[Mlir-commits] [mlir] 203d5ee - [MLIR][affine-loop-fusion] Handle defining ops between the source and dest loops
Diego Caballero
llvmlistbot at llvm.org
Thu Feb 25 08:23:48 PST 2021
Author: Tung D. Le
Date: 2021-02-25T18:12:34+02:00
New Revision: 203d5eeec55b1f0e0dd2aa28f5c5ebe292802e62
URL: https://github.com/llvm/llvm-project/commit/203d5eeec55b1f0e0dd2aa28f5c5ebe292802e62
DIFF: https://github.com/llvm/llvm-project/commit/203d5eeec55b1f0e0dd2aa28f5c5ebe292802e62.diff
LOG: [MLIR][affine-loop-fusion] Handle defining ops between the source and dest loops
This patch handles defining ops between the source and dest loop nests, and prevents loop nests with `iter_args` from being fused.
If there is any SSA value in the dest loop nest whose defining op has dependence from the source loop nest, we cannot fuse the loop nests.
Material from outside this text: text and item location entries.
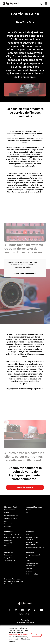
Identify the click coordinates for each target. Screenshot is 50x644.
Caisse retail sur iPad (11, 516)
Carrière (28, 558)
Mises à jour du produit (12, 534)
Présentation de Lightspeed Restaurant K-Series (14, 583)
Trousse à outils (10, 561)
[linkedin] (35, 610)
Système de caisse (11, 518)
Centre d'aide (9, 543)
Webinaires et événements (35, 547)
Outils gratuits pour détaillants (32, 538)
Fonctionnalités (10, 510)
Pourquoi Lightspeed (33, 555)
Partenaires (9, 552)
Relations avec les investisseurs (32, 564)
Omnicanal (8, 524)
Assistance (8, 540)
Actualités (29, 568)
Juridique (29, 571)
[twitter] (16, 610)
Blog (27, 534)
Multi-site (8, 527)
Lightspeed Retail (11, 507)
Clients (28, 561)
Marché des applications (13, 538)
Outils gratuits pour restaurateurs (32, 543)
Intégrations (8, 558)
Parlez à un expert (25, 487)
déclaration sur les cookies (19, 634)
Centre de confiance (32, 574)
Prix (6, 521)
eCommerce (9, 532)
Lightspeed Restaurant (34, 507)
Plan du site (25, 620)
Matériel (7, 513)
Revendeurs (8, 555)
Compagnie (30, 552)
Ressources (30, 532)
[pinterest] (29, 610)
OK (36, 635)
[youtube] (41, 610)
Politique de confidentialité (25, 622)
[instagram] (22, 610)
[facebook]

If there is a `affine.for` with `iter_args`, prevent it from being fused.
Reviewed By: dcaballe, bondhugula
Differential Revision: https://reviews.llvm.org/D97030
Added:
Modified:
mlir/lib/Transforms/LoopFusion.cpp
mlir/test/Transforms/loop-fusion.mlir
Removed:
################################################################################
diff --git a/mlir/lib/Transforms/LoopFusion.cpp b/mlir/lib/Transforms/LoopFusion.cpp
index d6d26a85215b..4e02f2790bd2 100644
--- a/mlir/lib/Transforms/LoopFusion.cpp
+++ b/mlir/lib/Transforms/LoopFusion.cpp
@@ -179,8 +179,8 @@ struct MemRefDependenceGraph {
// which contain accesses to the same memref 'value'. If the value is a
// non-memref value, then the dependence is between a graph node which
// defines an SSA value and another graph node which uses the SSA value
- // (e.g. a constant operation defining a value which is used inside a loop
- // nest).
+ // (e.g. a constant or load operation defining a value which is used inside
+ // a loop nest).
Value value;
};
@@ -369,6 +369,16 @@ struct MemRefDependenceGraph {
return outEdgeCount;
}
+ /// Return all nodes which define SSA values used in node 'id'.
+ void gatherDefiningNodes(unsigned id, DenseSet<unsigned> &definingNodes) {
+ for (MemRefDependenceGraph::Edge edge : inEdges[id])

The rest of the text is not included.